* Instructions to follow
List every line in the listing below that contains the word "This", treating uppercase and lowercase as different.

* Extracted information
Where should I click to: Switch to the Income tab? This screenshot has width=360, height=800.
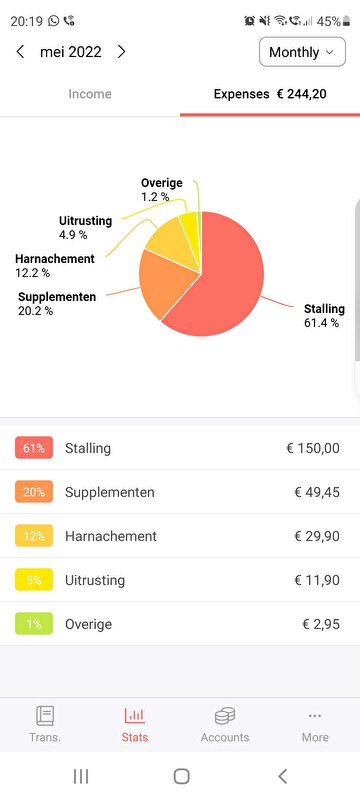coord(90,94)
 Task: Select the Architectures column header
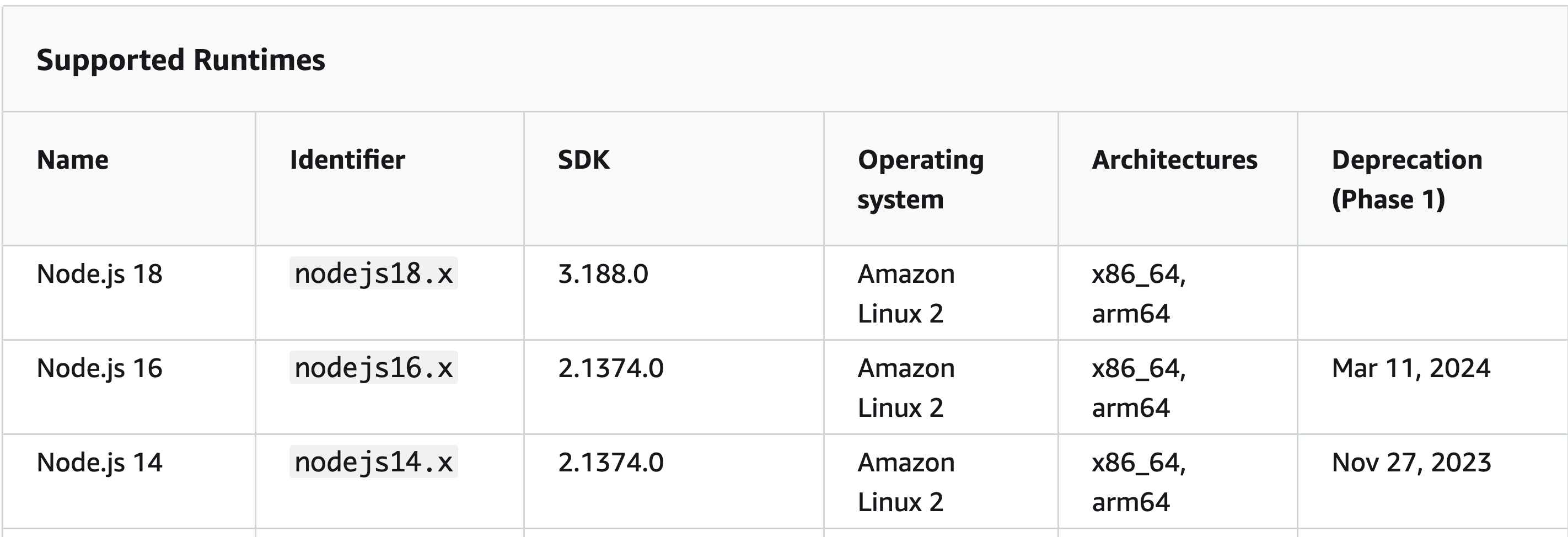tap(1174, 159)
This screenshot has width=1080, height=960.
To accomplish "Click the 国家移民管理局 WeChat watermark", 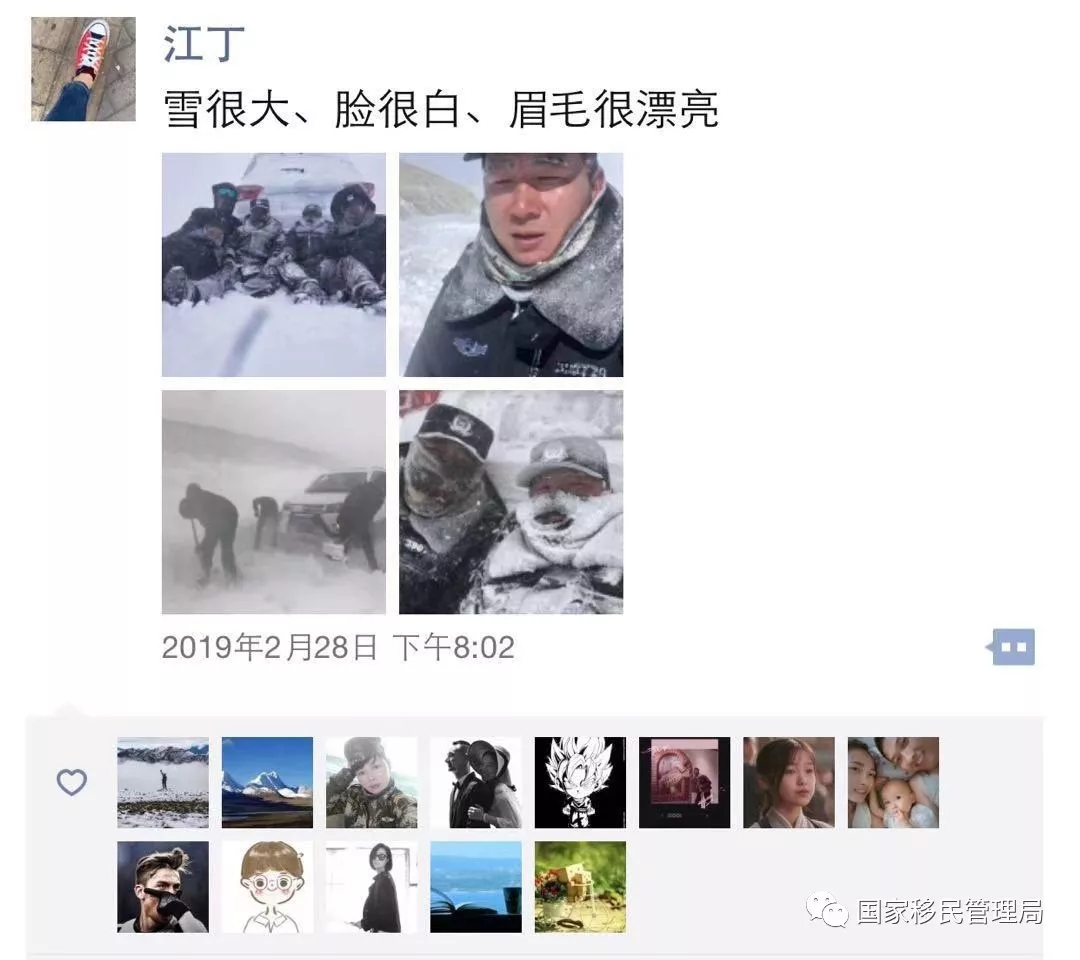I will click(x=924, y=910).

* Exercise response
Where should I click to: Switch to the Income tab? This screenshot has width=360, height=800.
This screenshot has width=1080, height=960.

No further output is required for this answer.